Like, when I write about whatever cultural stuff, it really was written so that people would learn.
Or like when I write down some of my sorrows, those were really so that someone could reply and give me some advice.

Now that I know the selfish reasons that I have had before, I hope that I would not blog for those reasons again.
I'm only human but I'll try. I'll try to think of why I want to blog before I start typing out an entry.

..................................................................................................................................

I don't know about you guys but I believe it's time that we think about why is it that we do the things we do, not only blogging but from why we're sitting in front of our computers now, to why we get up in the morning.

Just something to ponder upon while you drink whatever it is you may be drinking today. Is your reason a proper one? If it isn't, then maybe you shouldn't do those things, or maybe you should just find a proper reason for it. Whatever it is, hope everyone will have a nice day today.
 
 
Current Mood: blank
Current Music: オーダーメイド(Order Made)-RADWIMPS
 
 
ニッキ
16 November 2009 @ 11:01 am
...until the meaning that they carry are carried out by those who speak it.

Just a reminder to myself so that I will practice what I preach.

....................................................................................................................................


Today, my darling tau foo far had betrayed me. Because of it I couldn't go for PT today. :(

Oh, tau foo far! How could you??

....................................................................................................................................

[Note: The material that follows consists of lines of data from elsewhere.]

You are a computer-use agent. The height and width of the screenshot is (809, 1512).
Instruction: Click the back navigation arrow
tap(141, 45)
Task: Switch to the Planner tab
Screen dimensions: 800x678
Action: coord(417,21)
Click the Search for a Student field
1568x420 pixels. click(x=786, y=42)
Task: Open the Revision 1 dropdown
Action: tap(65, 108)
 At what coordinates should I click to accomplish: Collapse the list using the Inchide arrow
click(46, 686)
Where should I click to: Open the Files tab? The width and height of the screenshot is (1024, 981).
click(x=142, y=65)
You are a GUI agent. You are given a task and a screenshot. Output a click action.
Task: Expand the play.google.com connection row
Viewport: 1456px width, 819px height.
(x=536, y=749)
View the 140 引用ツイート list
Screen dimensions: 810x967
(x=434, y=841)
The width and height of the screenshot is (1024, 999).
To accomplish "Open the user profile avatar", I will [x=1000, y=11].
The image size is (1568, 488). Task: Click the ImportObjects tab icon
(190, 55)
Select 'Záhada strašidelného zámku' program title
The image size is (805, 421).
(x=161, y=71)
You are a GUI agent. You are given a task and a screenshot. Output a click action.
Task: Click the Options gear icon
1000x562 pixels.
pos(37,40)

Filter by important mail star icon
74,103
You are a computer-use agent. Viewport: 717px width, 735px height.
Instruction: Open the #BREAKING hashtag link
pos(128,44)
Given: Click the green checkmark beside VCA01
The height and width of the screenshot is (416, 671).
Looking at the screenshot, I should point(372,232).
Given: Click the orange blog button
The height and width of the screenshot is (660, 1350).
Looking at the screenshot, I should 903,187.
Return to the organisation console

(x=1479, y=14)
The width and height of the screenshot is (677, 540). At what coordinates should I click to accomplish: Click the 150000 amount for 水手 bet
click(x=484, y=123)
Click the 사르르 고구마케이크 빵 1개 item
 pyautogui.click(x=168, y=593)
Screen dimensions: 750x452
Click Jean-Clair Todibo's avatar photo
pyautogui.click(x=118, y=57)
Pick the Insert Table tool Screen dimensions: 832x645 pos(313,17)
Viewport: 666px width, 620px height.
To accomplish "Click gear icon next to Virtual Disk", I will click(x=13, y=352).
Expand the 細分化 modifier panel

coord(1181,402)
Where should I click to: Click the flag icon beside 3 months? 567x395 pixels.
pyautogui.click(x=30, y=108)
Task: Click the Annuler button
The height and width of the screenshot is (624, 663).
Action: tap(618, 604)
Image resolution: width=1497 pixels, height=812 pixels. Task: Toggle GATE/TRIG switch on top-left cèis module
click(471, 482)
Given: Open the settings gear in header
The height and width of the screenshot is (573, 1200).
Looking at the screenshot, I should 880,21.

I've been missing home a lot lately. I thought I would never get this homesick but I guess Russia is just too cold for me.

I miss my siblings like crazy and I miss Ria the most because I haven't had any contact with her for 2 months now.
Everytime I look back to when I could be a proper older sister to my younger siblings, I wish that I could have done better.
I wish that I could have scolded the idiots who bullied or played around with them.
I wish that I could have taught them more about the basics of our deen.
I wish that I could have been nicer and had not called them stupid just because their results weren't as good as mine.
I wish I could have been more supportive of whatever that they were doing.
I wish that I had practiced what I preached.
I wish that I could turn back time now.
If I had been a better sister, maybe my sister would be different.
If I had only given the bullies what they deserved, would things have been different?
I wish I can be there for my siblings now, to teach them what I can, to guide them, to help them...
but would me being there now really make any difference?

I don't think I'll ever know.
 
 
Current Mood: melancholy
Current Music: 夢見月に何想ふ-RADWIMPS
 
 
ニッキ
15 November 2009 @ 06:20 pm
I think the main reason that I would want to quit here and start over in Malaysia is because I want to run away from the mess that I currently am in now. I'm too lazy to clean up my own mess.

All the reasons that I had written in the colourful ' STAY or LEAVE' mind map that I made weren't really important. Who am I kidding anyway?
One little orange cloud read 'Russia is stunting my growth'.Like WTF? Another one read 'I want to be there for my siblings'. Another WTF?
Like, why didn't I think of that BEFORE I came here,right?

Anyway, all of you would most probably not understand what I'm saying now but it's okay. I'm speaking more to myself now. Goodbye.